Problem to solve
Scan the lines below; pull out those with "icon".

(Excerpts from a dataset)
● ● ● ●

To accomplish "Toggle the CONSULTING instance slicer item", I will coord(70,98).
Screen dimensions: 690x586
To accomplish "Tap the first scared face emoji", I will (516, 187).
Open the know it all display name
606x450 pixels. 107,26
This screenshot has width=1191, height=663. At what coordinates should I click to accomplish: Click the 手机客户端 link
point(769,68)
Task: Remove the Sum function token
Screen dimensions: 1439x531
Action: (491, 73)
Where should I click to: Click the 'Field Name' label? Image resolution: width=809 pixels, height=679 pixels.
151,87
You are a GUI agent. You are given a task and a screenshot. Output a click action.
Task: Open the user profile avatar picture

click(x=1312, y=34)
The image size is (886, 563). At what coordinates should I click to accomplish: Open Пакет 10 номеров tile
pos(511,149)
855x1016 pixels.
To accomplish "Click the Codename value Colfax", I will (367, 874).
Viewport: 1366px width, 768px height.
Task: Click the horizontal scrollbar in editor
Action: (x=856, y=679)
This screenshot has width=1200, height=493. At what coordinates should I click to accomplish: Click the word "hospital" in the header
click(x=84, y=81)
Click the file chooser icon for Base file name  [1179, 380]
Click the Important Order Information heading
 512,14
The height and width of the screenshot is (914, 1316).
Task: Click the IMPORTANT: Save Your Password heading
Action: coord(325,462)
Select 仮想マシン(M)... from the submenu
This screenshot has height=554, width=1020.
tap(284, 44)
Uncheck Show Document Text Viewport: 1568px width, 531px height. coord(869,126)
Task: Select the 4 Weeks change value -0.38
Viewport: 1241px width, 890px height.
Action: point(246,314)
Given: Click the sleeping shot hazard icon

● ● ● ●

Reply to the exercise
Click the file chooser icon for Base file name  [1179, 380]
Given: Click the sleeping shot hazard icon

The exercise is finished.